One of the most commonly frustrating things about having an old Apple ][ lying around in your basement or attic is the lack of software. While at one time in the late 80s you may have had your own copy of Oregon Trail, that disk is either lost or non-functional, and it’s pretty hard to get new disk images onto 5 1/4″ disks.
To solve this problem for himself, [Eric] came up with an Apple disk emulator. A project like this has been done many, many times over the last few decades, but [Eric] put his own twist on it: he doesn’t use a microcontroller. Instead, he used a simple USB FTDI device to talk to the Apple disk drive.
The FTDI device in question is a UM232H chip that takes a USB connection and turns it into an SPI bus. Of course the Apple ][ disk doesn’t speak SPI, so [Eric] needed to do a little logic conversion with a 74LS251 multiplexer and a 74LS161 counter.
In the video after the break, you can see [Eric] loading Apple disk images on a IIc from his new Intel Mac. It’s a neat build, but it’s not done yet: [Eric] plans on adding a microcontroller with an SD card, allowing just about every Apple ][ game every made to fit in your pocket. Yes, [Eric]’s project is quite similar to the A][ pocket serial host we saw just a bit ago, but this will hopefully have a lower component count.
[youtube=http://www.youtube.com/watch?v=d_jsiraVC9g&w=580]
Karateka! I loved that game! So, you fight all these guys, and they get harder and harder, and you finally kill the last bad guy. You go into the next room, and there’s the princess! If you approached her in a fighting stance (default) she’d give you one quick swift kick and kill you, and you had to start over. Ha!

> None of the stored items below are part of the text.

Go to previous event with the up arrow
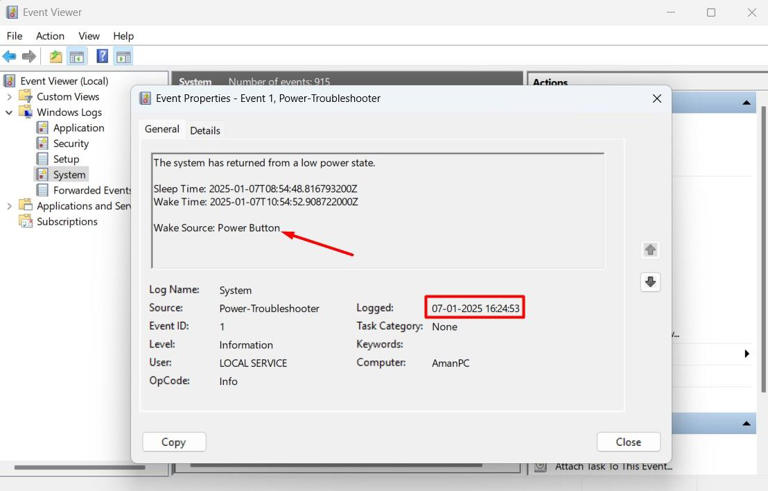 coord(650,250)
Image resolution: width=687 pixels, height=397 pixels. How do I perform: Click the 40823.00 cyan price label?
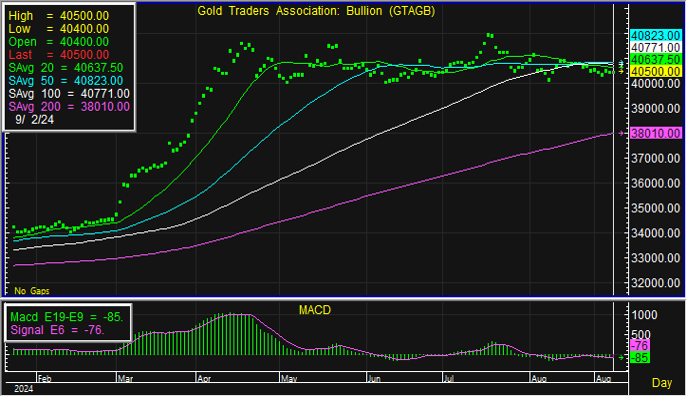point(655,35)
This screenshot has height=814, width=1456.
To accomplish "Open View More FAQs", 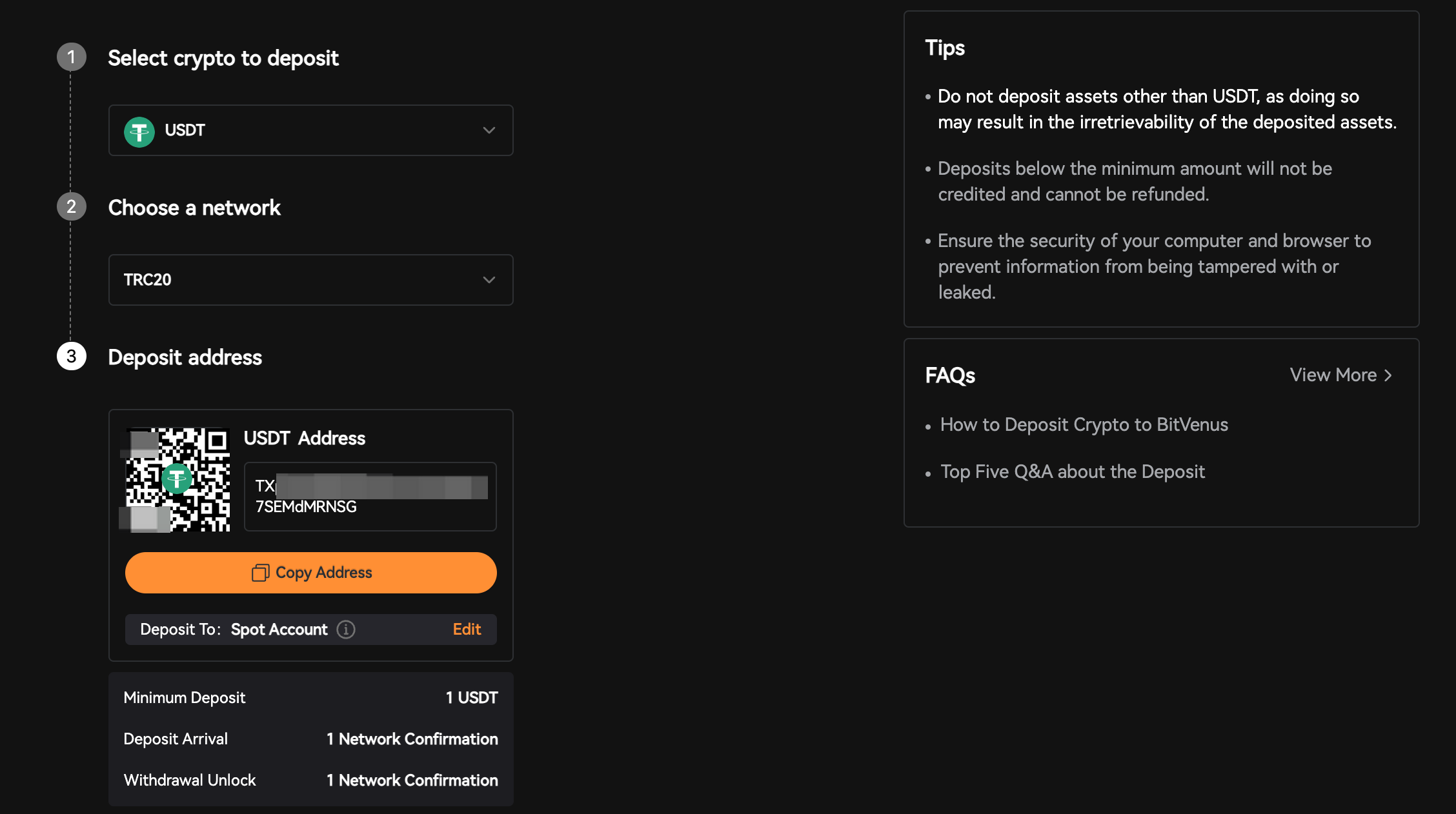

“Apple classic Karateka reborn for iOS — and how sweet it is”
The Apple2 has a really nice feature that lets you redirect “stdin and stdout” (the monitor and keyboard) to other controller cards in the addon slots.
If you have a serial card in slot 2, and null-modem it to your PC, you can type: IN #2
and keyboard input comes from both the keyboard and serial port / PC.
There are programs such as ADTpro and a2GameServer that can send software to the apple by literally typing bytes into RAM.
ADT (apple disk transfer) lets you read/write image files and real floppy disks.
The ‘boot from bare metal’ option will send over a boot loader with prodos this way.
The a2gameserver is more for sending basic or binary programs over, and specializes in sending games (obvs)
It’s a great way to get some bootable prodos disks and even let you backup to PC all those basic programs you made.
Since version 3.0, Apple Game Server can also act as a serial-based floppy drive operating at 115.2kbaud. It only supports Dos 3.3 based games though, since what it does is replace the RWTS (read/write sector) routine with a serial driver that uses the Java host as a virtual drive.
Putting that aside, what is really impressive about this FTDI hack is that it requires precise timing to replicate exactly what a Disk II does. The apple disk controller card relies on software timing to track the disk, so if you’re off by a single cpu cycle it will fail (as you saw in his first attempt to load choplifter.) The fact he got it to work at all is just outstanding!
1. i think they make usb floppy drives if not 5.25 then 3.5 and then you can maybe get an apple 2 3.5 floppy drive
2. that looks like a possible inspector gadget game or some karate game
i say inspector gadget because the devil/bull horns on top of the building is dr claw’s image.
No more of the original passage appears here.